Enjoy La Serenissima at its most serene

Arrive by train. Seek out hidden treasures. Explore the islands in the lagoon. Taste typical Venetian cuisine. Book tours with qualified tourist guides able to recount Venice’s thousand-year-old history. The City of Venice’s suggestions for a respectful, sustainable visit read like a recipe for bliss.

Addressing the challenges that oversized cruise ships, overpriced holiday lets and low-spending day-trippers present, Venice’s practical and inspiring #EnjoyRespectVenezia campaign hints that the lower the impact of your trip, the more enjoyable it’s likely to be. Best of all, it has coined a new term — Detourism — for losing yourself in hidden art collections, quiet neighbourhoods and special events, beyond the main tourist sites. For insider tips, follow @DetourismVenice on Twitter.

Addressing the challenges of overtourism, Venice’s practical and inspiring #EnjoyRespectVenezia campaign offers ways to lessen the impact of your trip.

Photograph by Getty Images


Help keep Machu Picchu pristine and plastic free

Every stay at the beautifully rustic Inkaterra Machu Picchu Pueblo Hotel helps to preserve Peru’s enigmatic ruined citadel. Accessible only by hiking the Inca Trail or by train, Machu Picchu was the first heritage destination in Latin America to deal effectively with single-use plastic, processing it in a compacting plant in nearby Machu Picchu Pueblo. Since then, Inkaterra has helped set up eco-friendly systems to treat organic waste and recycle used cooking oil into biodiesel, making the village totally self-sufficient in waste management.
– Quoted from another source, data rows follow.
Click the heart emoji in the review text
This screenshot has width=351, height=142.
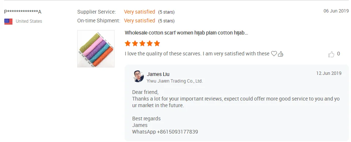pyautogui.click(x=274, y=54)
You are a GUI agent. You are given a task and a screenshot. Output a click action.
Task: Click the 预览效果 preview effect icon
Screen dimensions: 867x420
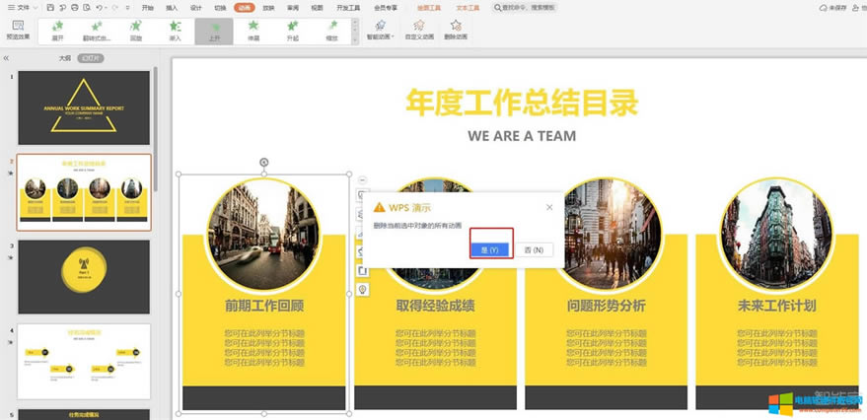point(18,27)
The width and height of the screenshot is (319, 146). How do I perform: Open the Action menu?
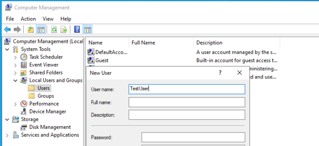[x=28, y=19]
Get a penguin’s-eye-view of Sydney Harbour

Did you know there’s a colony of wild penguins less than 10 miles by boat from Sydney Opera House? It was a local secret for many years. The best way to see them is with Sydney Harbour Boat Tours, an eco-certified fleet carrying no more than 12 passengers per boat. Its skippers are locals who make each trip an educational, non-invasive experience, keeping at least 20 metres away from the penguins’ breeding sites. Studious about protecting the water from pollution, they also volunteer as wildlife rescuers.

The world’s largest natural harbour looks glorious from any angle. For a down-to-earth base with strong sustainability credentials and stunning water views, Sydney Harbour YHA is hard to beat. Hot on energy, waste and water management, it also hosts an urban archaeology centre for schoolkids.


Get a fresh perspective on Angkor Wat

To visit Siem Reap’s spectacular temple complex not just as a tourist, but as somebody who is building a meaningful connection with the province, volunteer for a women’s empowerment programme. GVI runs projects that help advance gender equality in Siem Reap by sharing healthcare advice and teaching languages and life skills. Placements lasting between one and 12 weeks, with time off to travel, cost from £1,150, excluding flights.